Iscol also said the administration consulted with its own subject matter experts — and that formed the basis of the guidance that was circulated to all of the city's agencies about worker safety.

“The guidance for workers, including city workers, parallels the guidance for individuals, so when the air quality is very poor the recommendation is to limit time outside and to limit strenuous activity outside,” Corrine Schiff, Deputy Commissioner for Environmental Health [DOHMH] testified. "So, for office workers they are already indoors, so that is not a major concern. For the city workforce that works outside, especially for our essential workers, there are ways to mitigate some of those risks — so, to encourage breaks, to provide workers with high quality masks and those are the kind of recommendations we provide our sister agencies that have the responsibility to figure out how it applies to their workers considering the kind of work they do.”

Iscol further told the Council panel that the “best evidence” of the city’s “successful response comes from public health data which saw emergency room visits involving breathing complaints just 100 visits above seasonal averages on a day with the worst air ratings in a city of more than eight million people.” Without the city’s efforts, Iscol said “that number would have been much higher.”

Michael O’Hora, a Pace University law student interning with the Environmental Justice Initiative, testified that the city’s failure to suspend construction at a brownfields site adjacent to the Jacob Riis Houses, a NYCHA development in the East Village, during the hazardous air days, “worsened” air quality and exposed workers and the public housing residents to arsenic, lead and other contaminants.

Joel Kupferman, the executive director of the Environmental Justice Initiative, told the panel that the Council should study the laws in place in California that give regulators the power to suspend construction work.

“The Canadian wildfires have made it particularly clear that the city needs a robust response plan to  events such as these,” said Council Members James Gennaro, who chairs the Council’s Environment Committee. “Fine particles —that is fine particulate matter 2.5 microns are the main pollutants in wildfire smoke and pose the greatest health risk as the small size enables these particles to penetrate deeply into the lungs and bloodstream. Many studies have shown an association between exposure to particulate pollution and sever health risks.”

“Unlike our West Coast sister cities who routinely deal with wildfire smoke and its harmful effects due to drought and long wildfire seasons, New Yorkers were not prepared for the poor air quality that arose during the week of June 4,” Public Advocate Williams said. “A COVID 19 pandemic should have prepared us to deliver speedy and accurate communication around this issue. Instead, there appears to have been a failure to respond on all levels of government — not just city, but at the state, and federal level.”

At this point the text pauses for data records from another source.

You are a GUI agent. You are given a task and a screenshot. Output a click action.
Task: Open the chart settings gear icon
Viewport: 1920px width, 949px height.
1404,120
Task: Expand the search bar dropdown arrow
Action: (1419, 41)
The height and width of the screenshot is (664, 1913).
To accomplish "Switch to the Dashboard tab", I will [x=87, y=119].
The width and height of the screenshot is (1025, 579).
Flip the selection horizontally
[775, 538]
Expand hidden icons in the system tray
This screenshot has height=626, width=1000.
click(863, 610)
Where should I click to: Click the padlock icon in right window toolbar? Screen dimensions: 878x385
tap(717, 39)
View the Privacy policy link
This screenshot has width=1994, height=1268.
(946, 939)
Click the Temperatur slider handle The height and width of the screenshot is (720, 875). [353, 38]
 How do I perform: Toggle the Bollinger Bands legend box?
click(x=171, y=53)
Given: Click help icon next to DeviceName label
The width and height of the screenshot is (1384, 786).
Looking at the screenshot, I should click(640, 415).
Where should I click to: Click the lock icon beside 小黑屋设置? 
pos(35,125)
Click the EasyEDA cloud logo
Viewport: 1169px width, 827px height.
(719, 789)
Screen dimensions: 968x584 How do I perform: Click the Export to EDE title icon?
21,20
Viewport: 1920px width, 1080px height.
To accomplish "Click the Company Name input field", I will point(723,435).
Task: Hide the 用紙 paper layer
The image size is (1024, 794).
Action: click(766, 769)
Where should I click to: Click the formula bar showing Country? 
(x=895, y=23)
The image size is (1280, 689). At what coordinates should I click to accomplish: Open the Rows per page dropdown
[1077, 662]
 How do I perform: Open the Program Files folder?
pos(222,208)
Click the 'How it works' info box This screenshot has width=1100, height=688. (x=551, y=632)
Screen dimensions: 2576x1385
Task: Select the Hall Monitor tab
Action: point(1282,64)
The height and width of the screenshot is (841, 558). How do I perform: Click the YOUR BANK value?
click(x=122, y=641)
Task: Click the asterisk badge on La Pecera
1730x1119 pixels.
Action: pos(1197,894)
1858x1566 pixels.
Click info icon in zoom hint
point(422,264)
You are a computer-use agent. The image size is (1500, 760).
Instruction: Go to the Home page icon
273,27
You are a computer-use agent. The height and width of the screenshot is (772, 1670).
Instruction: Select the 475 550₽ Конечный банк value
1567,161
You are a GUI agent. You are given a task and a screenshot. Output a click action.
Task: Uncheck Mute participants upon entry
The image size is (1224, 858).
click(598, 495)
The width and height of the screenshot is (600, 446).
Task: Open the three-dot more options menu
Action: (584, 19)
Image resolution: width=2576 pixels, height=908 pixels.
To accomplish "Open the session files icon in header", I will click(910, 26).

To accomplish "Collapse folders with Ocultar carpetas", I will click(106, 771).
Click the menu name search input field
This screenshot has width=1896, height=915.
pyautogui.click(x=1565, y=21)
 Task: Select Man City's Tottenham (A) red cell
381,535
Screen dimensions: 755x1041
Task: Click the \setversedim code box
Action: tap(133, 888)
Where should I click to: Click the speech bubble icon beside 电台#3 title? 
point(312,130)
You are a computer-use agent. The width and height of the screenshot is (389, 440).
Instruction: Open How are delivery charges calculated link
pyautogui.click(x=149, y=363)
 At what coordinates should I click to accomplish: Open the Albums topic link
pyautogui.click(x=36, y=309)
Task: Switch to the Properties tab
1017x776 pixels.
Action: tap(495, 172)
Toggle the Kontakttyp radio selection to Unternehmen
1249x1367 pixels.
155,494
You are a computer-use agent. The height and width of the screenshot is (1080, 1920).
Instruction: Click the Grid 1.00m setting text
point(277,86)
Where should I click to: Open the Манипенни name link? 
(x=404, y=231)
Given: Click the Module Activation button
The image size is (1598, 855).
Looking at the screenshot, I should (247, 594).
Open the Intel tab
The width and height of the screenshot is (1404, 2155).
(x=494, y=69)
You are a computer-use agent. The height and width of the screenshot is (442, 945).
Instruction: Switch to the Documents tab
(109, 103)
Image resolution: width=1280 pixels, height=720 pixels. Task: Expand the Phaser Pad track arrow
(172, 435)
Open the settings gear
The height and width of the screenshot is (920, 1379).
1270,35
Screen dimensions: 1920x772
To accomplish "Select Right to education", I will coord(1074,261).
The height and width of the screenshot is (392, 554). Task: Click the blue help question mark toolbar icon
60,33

Charlene Obernauer, executive director of the New York Committee for Occupational Safety and Health, told Work-Bites last month that society was failing its essential workers. 

“Everything that was put out was about going indoors. But what if your work was outdoors?” Obernauer asked. “And we are not even scratching the surface of what the non-union workforce is experiencing on the job. This is exactly the same group of people that responded throughout the pandemic who were now working outside without protection and without any information about what they should be doing, how to stay safe and it’s the same issue with air quality while not having access to the proper PPE.”

Obernauer continued, “Nobody talks about the fact that an N-95 doesn’t cover wildfires — they’re not adequate for all workers that might require a higher level of respiratory protection — a half face or full-face air purifying respirators, even powered air purifying respirators like we were recommending for healthcare staff during the pandemic.”

NYCOSH’s executive director said that even as workers face the occupational health fallout from the climate crisis, over the last ten years “a lot of labor unions have shut down their health and safety departments.”

Said Obernauer, “We need to scale up. We imagine this is going to be happening more frequently. We need to get our act together as a city and as a state.”